だから、元々考えていたメニューをもう少し豪華にしてあげようかななんて結希は思った。元々、元気が出るようにって晃の好きな唐揚げは作ってあげるつもりだったけど。それに+してだし巻き卵を作って。サラダをやめて青菜の辛子和え。春菊あれば大徳寺和えでも良かったんだけど、春菊ないし、だし巻きで卵使うし、辛子和えで良いよね。あとは、味噌汁をお吸い物に変更して。焼きおにぎりも作ってあげようかな。これじゃ、野菜が足りないかな。でも、唐揚げの下にキャベツの千切り敷くしまぁいいか、なんて、そんなことを考えながら料理する。

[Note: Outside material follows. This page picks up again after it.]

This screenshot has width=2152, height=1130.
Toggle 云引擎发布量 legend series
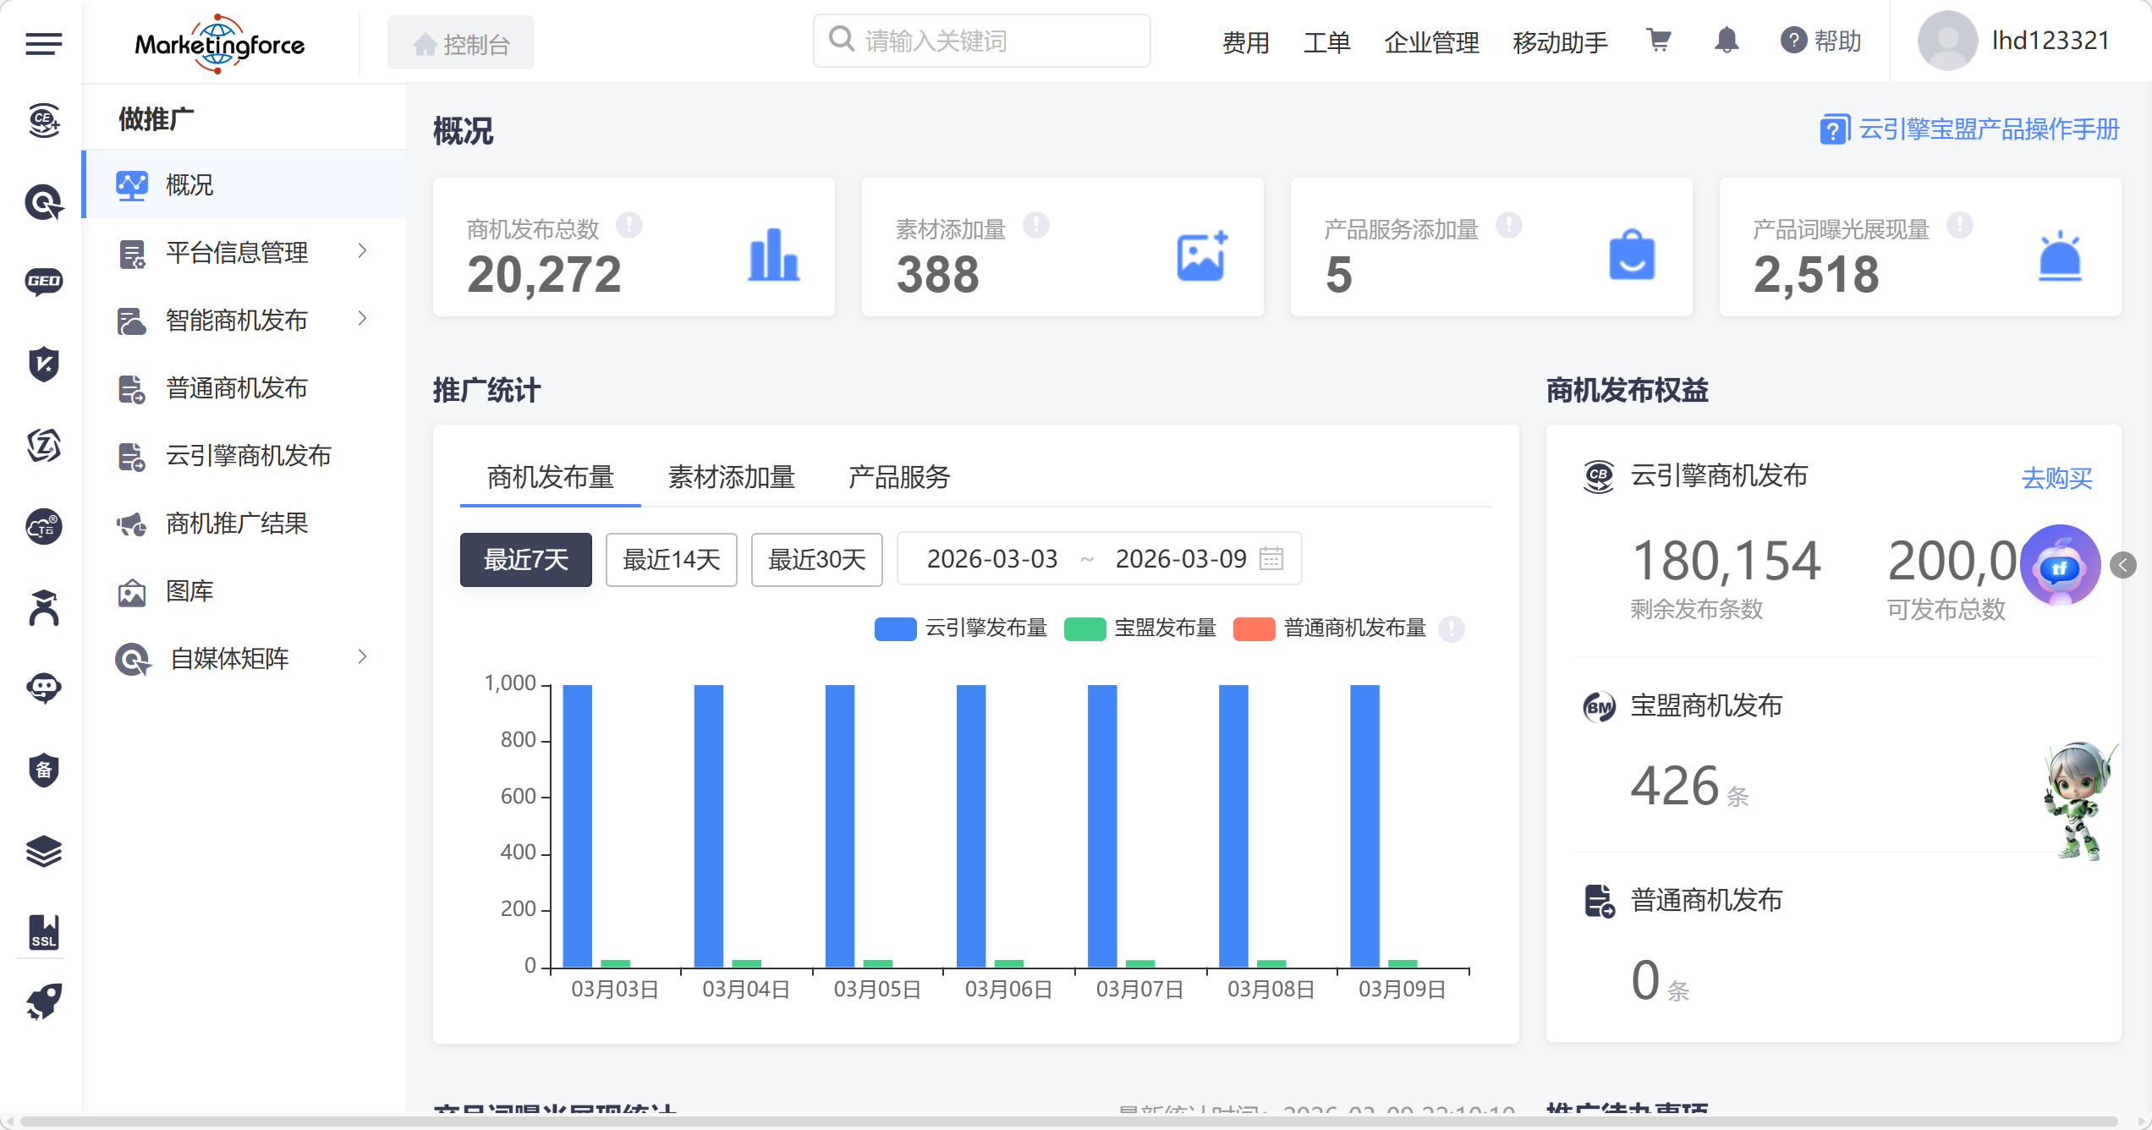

調理を終えて、晃の様子を見るついでにテーブルを拭きに行くと、不機嫌そうにまだ黙り込んでいる彼から怒気が薄れているのが見て取れて、結希は、ご飯食べる?と声をかけた。声に反応し視線を向けた晃が、少しだけ表情を和らげて食べると返してきて、結希はそれに笑いかけて応え、テーブルに食事を並べた。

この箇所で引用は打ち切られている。